堆肥用草刈りと草積み
                            田辺雄司
 7月の土用の頃になると、堆肥にする草刈りがどこの家でも行われました。朝の4時半頃からワッパ飯を中飯に持って行き一日中汗まみれになって大鎌を使って草刈りをするのでした。
 昔は、山仕事を裸足でする人も多く、マムシや蜂に注意しながらやりました。草刈り場は山の傾斜地が多く、一升瓶に飲料水も入れて持っていくのですが、鎌を研ぐときには、水がなくなると、砥石にツバを吐いて研ぐこともありました。
居谷集落棚田
 
 10時半頃になると昼飯を食べに家に帰るために山からおりました。降りるときには鎌と砥石を忘れずに川辺まで持って下りました。
 家に帰ると12時近くなり、お昼を食べて1時半くらいまで昼寝をしたものでした。板の間の広い座敷に寝るのは気持ちのよいものでした。寝際に耳にした蝉時雨が今も耳の奥に聞こえるように思います。
 昼寝起きには、正月に作って保存しておいた干し餅を囲炉裏の灰の中で焼いて茶請けにするのでした。香ばしくて少し塩味がついていて大豆の挽き割りが入っていたので美味しいもでした。
 午後の仕事に出かけるときは、またワッパに中飯用のご飯を詰めて一升瓶に水を詰めたものを2、3本ほどテゴに入れて行きました。
 谷の川辺につくと、鎌を砥石で念入りに研いでから、山の傾斜を登るのでした。真夏の日射しは痛いほど強く、自分の背丈を超えたカヤハギにつかまって登るのも大変でした。
 時々マムシに出会うこともありましたが捕まえて皮をむき胆〔きも〕と呼んでいた青黒い豆粒ほどのものを丸飲みにして、これで精力が出て仕事の能率が上がるなどと信じ込んでいたものでした。事実、その頃、日射病にかかる人などいなかったように思います。
 こうして刈った草は田の近くに積み上げるのでした。積むときには中に馬肥え〔馬屋の敷き藁〕や米ヌカや細かい土をはさんで積むのです。そのため、朝や午後に作場に出かける時には、必ず馬肥えを背負っていったものでした。

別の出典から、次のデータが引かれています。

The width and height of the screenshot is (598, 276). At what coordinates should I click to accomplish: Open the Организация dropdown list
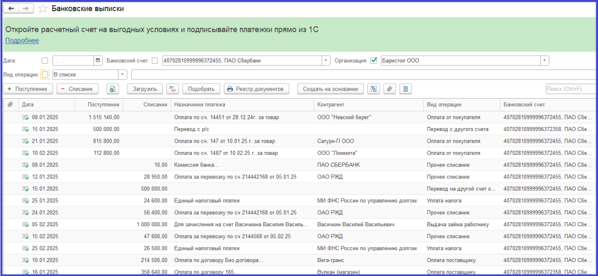pos(544,60)
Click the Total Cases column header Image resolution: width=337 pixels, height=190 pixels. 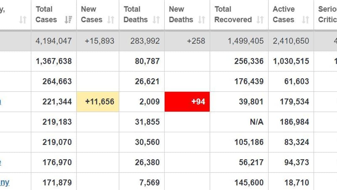(x=54, y=14)
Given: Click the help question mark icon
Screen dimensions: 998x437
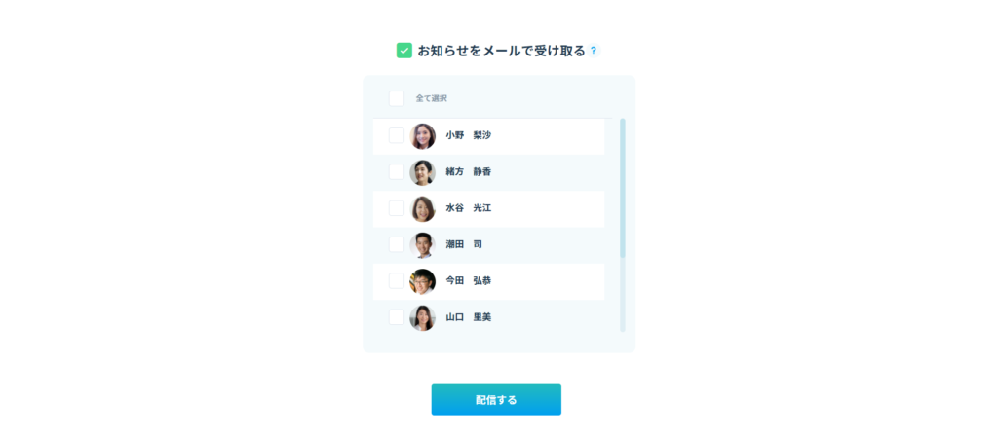Looking at the screenshot, I should (594, 51).
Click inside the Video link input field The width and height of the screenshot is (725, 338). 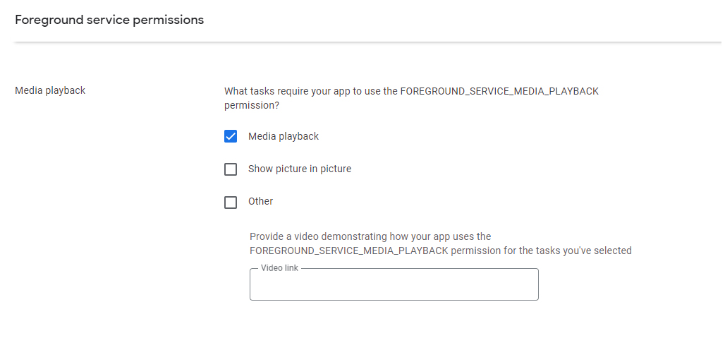(x=394, y=284)
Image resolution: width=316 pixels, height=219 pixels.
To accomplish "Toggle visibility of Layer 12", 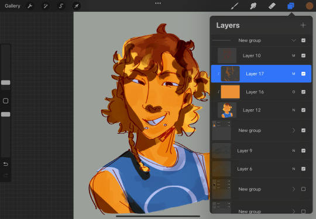I will tap(303, 110).
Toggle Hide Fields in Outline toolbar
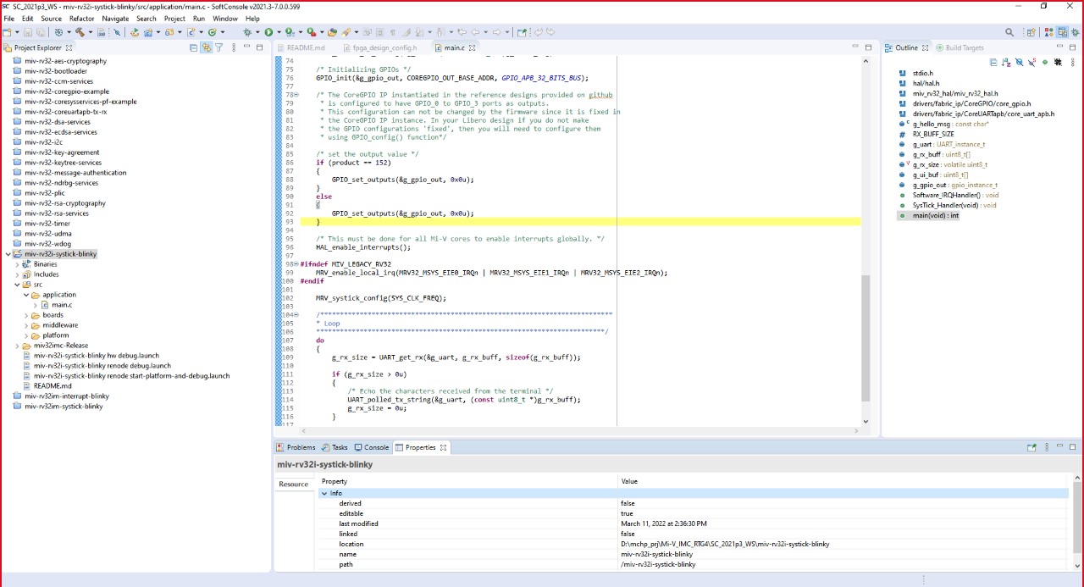This screenshot has height=587, width=1084. pos(1020,63)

 しかし、草刈り場を近くに持たない人は遠くの山で刈ってある程度乾かしてから牛馬の背に付けて運んだものでした。乾かしたものを積む場合は水をかけて積むなど腐れやすいような配慮もしたものです。
 子どもの頃に、土用の最中の草刈りから帰ってきた父親がガンギ〔縁側〕に腰を下ろして、「はっこい水を汲んできてくれや」と言うので近くの冷たいわき水を蓮の葉に汲んできたところ、うまそうに喉を鳴らして飲んでいた様子を草刈りの時期になると思い出します。